Graduate ReadWriteOncePod to GA

chrishenzie · chrishenzie · commit edf0037ff7b6 · 2023-10-03T12:01:09.000-07:00
diff --git a/keps/prod-readiness/sig-storage/2485.yaml b/keps/prod-readiness/sig-storage/2485.yaml
@@ -3,3 +3,5 @@ alpha:
   approver: "@ehashman"
 beta:
   approver: "@deads2k"
+stable:
+  approver: "@deads2k"
diff --git a/keps/sig-storage/2485-read-write-once-pod-pv-access-mode/README.md b/keps/sig-storage/2485-read-write-once-pod-pv-access-mode/README.md
@@ -988,7 +988,7 @@ for mount behavior (if the the feature gate is enabled).
 This section must be completed when targeting beta to a release.
 -->
 
-###### How can a rollout fail? Can it impact already running workloads?
+###### How can a rollout or rollback fail? Can it impact already running workloads?
 
 <!--
 Try to be as paranoid as possible - e.g., what if some components will restart
@@ -1086,19 +1086,28 @@ An operator can query for PersistentVolumeClaims and PersistentVolumes in the
 cluster with the ReadWriteOncePod access mode. If any exist then the feature is
 in use.
 
-###### What are the SLIs (Service Level Indicators) an operator can use to determine the health of the service?

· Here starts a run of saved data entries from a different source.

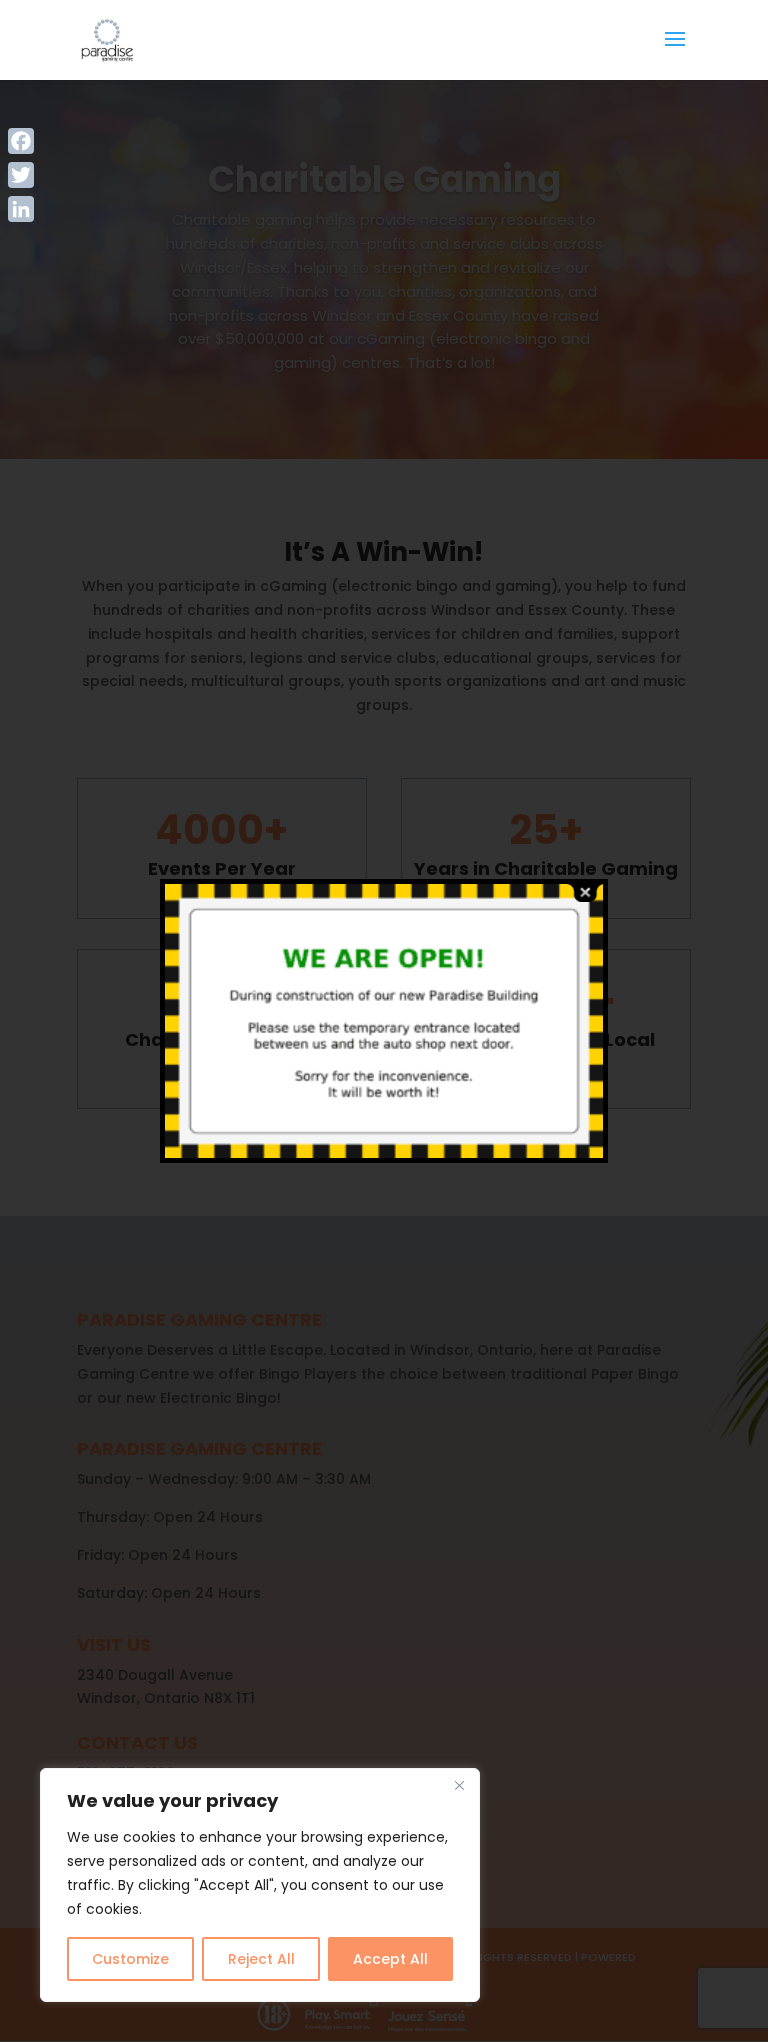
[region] (260, 1885)
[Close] (459, 1785)
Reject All (261, 1959)
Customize (130, 1959)
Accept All (390, 1959)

+###### How can someone using this feature know that it is working for their instance?
 
 <!--
+For instance, if this is a pod-related feature, it should be possible to determine if the feature is functioning properly
+for each individual pod.
 Pick one more of these and delete the rest.
+Please describe all items visible to end users below with sufficient detail so that they can verify correct enablement
+and operation of this feature.
+Recall that end users cannot usually observe component logs or access metrics.
 -->
 
-- [X] Metrics
-  - Metric name: `scheduler_unschedulable_pods{plugin="VolumeRestrictions"}`
-  - [Optional] Aggregation method:
-  - Components exposing the metric:
-    - kube-scheduler
+- [X] Other
+  - Details:
+    - Create two Pods using the same PersistentVolumeClaim with the ReadWriteOncePod access mode
+    - (If cluster access available) A PersistentVolume should be created with `.status.phase=Bound`
+    - A PersistentVolumeClaim should be created with `.status.phase=Bound` and have ExternalProvisioning, Provisioning, and ProvisioningSucceeded events
+    - (If cluster access available) A VolumeAttachment should be created with `.status.attached=True`
+    - One Pod should have a SuccessfulAttachVolume event and its Ready status condition set to True
+    - The other Pod should have a PodScheduled status condition set to False wth reason "Unschedulable" and FailedScheduling events
+    - The successful Pod should be able to access the volume at the provided mount path
 
-###### What are the reasonable SLOs (Service Level Objectives) for the above SLIs?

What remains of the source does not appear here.